これまで企業が派遣社員を受け入れられる期間は、専門的とされる「26業務」に制限は無く、それ以外は原則1年、最長3年だった。改正法はこの制約を事実上撤廃し、最長3年ごとに人を代えれば同じ仕事を派遣社員に任せ続けられるようになる。

 派遣社員の働き方は大きく変わる。最も影響するのは、これまで派遣期間が無制限だった26業務の人たちだ。

 都内に住む50代の派遣社員の女性は約15年間、「事務用機器操作」として、同じ会社でパソコンを使って経理書類の作成などに携わってきた。お茶出しや電話受けといった様々な業務もこなしてきた。

 これまでは3年を超えて派遣社員として働くことができた。だが、今後は派遣会社で無期雇用されている場合を除いて、同じ部署での勤務は3年まで。女性は今年に入って派遣先から「3年後にはやめてもらう」と通告を受けた。法改正を理由にされたという。「正社員の道が閉ざされたばかりか、職まで失うことになった」とため息をついた。

 26業務以外の派遣社員にも変化はある。従来は同じ部署での派遣期間は3年に限られていたため、前任者がいた場合に働けるのは残り期間に限られていた。この制約は無くなり、誰でも派遣社員として3年間は働けるようになった。

 ただ、それで身分が安定するとは限らない。これまで企業は3年間、派遣を使った場合、その仕事で派遣を続けて使うことはできなかった。働いていた派遣社員に直接雇用を申し込むことが義務づけられていたが、改正法ではその制約が消えた。

 企業は、労働組合などの意見を聞いた上で人を代えれば、同じ仕事を派遣社員に任せ続けられるようになる。直接雇用につながる機会が減るとの指摘もある。

 

 ■雇用安定策これから

 改正法の施行は30日。11日夕には、法の運用の規則などを話し合う厚生労働省の審議会が開かれた。

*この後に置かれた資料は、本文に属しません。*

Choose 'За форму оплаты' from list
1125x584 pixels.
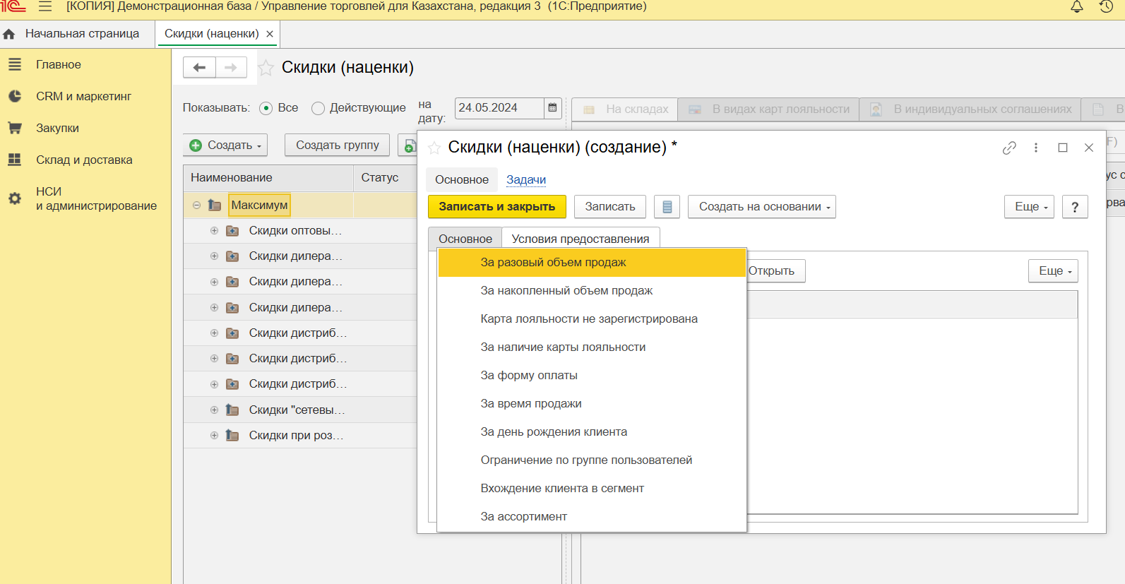[529, 375]
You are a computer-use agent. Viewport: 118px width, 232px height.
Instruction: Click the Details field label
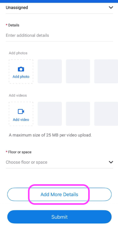pyautogui.click(x=14, y=25)
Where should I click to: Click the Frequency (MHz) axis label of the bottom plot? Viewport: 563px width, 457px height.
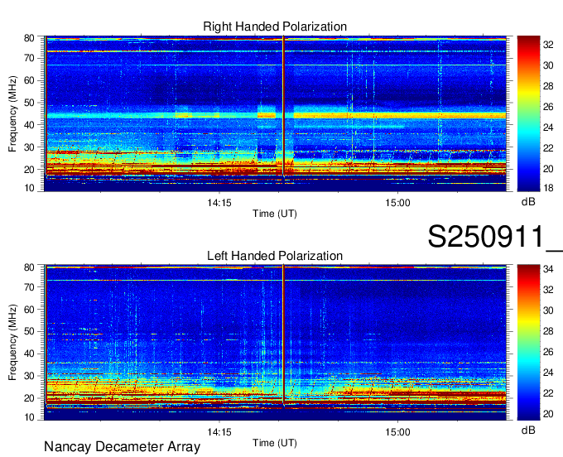pyautogui.click(x=13, y=342)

 「正社員化を進める法案だと首相は言ったが、正社員化に向けた取り組みはどこに書かれているのか」

 連合幹部は、さっそく厚労省幹部にただした。細かな規則が、今後の派遣社員の処遇を大きく左右することもある。

 話し合うテーマの一つは、派遣社員の雇用を安定させるための具体策だ。改正法は、派遣会社は派遣期間が終わる派遣社員のために、派遣先に直接雇用を求めたり、新たな派遣先を探したりしなければならないと定める。参院は、この規則をより効果があるものにするため付帯決議を出している。派遣会社が義務を逃れたりしないことや、派遣社員の希望に沿うことなどを規則に盛り込むよう求める内容だ。新しい派遣先を紹介する場合、賃金や通勤時間などがどの程度であれば許されるかについても、審議会で話し合うことになる。

 審議会では、派遣社員の処遇を派遣先の賃金レベルとバランスを取るための方策についても話し合う。ただ、そもそも「賃金のバランス」とは、どれぐらいの格差までが許されるのか、極めてあいまいだ。

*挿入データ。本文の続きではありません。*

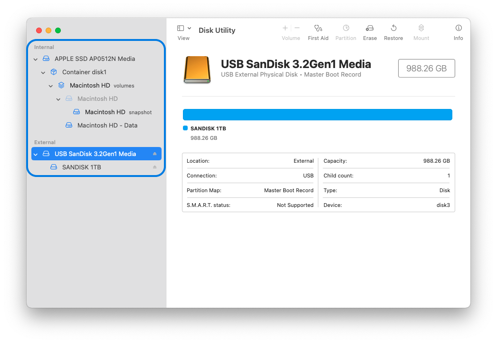Select Macintosh HD - Data in sidebar
The image size is (497, 343).
(107, 125)
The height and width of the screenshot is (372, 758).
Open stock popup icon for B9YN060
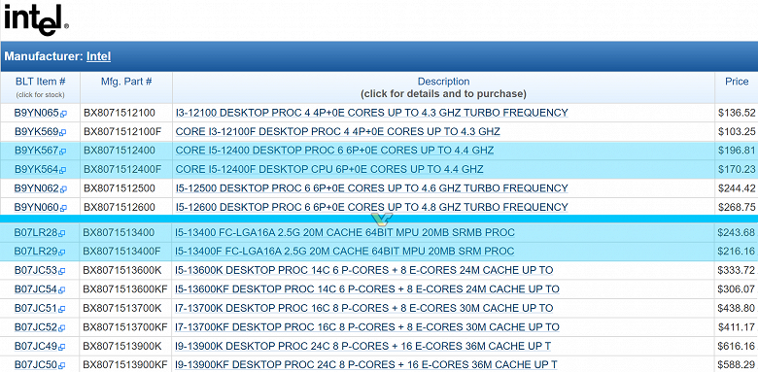point(63,208)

 施行後の課題も残る。派遣社員は約120万人と、労働者全体に占める割合は小さい。しかし、野党が「改正法は派遣労働を広げる」と指摘するように不安定な働き方を強いられる派遣社員が増えれば、日本の雇用全体が安定しない。

 (北川慧一、編集委員・沢路毅彦

 

 ■<考論>ルール明確になった

 中村天江(あきえ)・リクルートワークス研究所主任研究員 あいまいだった業務区分がなくなり、ルールが分かりやすくなった点は評価できる。派遣で働く人は3年おきにキャリアを真剣に考える時機が来る。(派遣会社に)雇用安定やキャリアアップ支援の措置を義務づけることで、正社員を目指す環境づくりも前進した。派遣会社を許可制にし、悪質な業者が関われなくなる点も意味が大きい。

 

 ■<考論>国際的な流れに逆行

 高橋賢司・立正大学准教授(労働法) 派遣労働を厳しく規制する独や仏などの国際的な潮流に逆行する。独は2011年に「派遣は一時的労働に限る」と法律に明記し、無期限派遣は不可能になった。日本は改正で「正社員への道を開く」というが、たとえば派遣先への直接雇用の依頼を派遣会社に義務づける程度では効果は期待できない。派遣労働という不安定な雇用が増える恐れがある。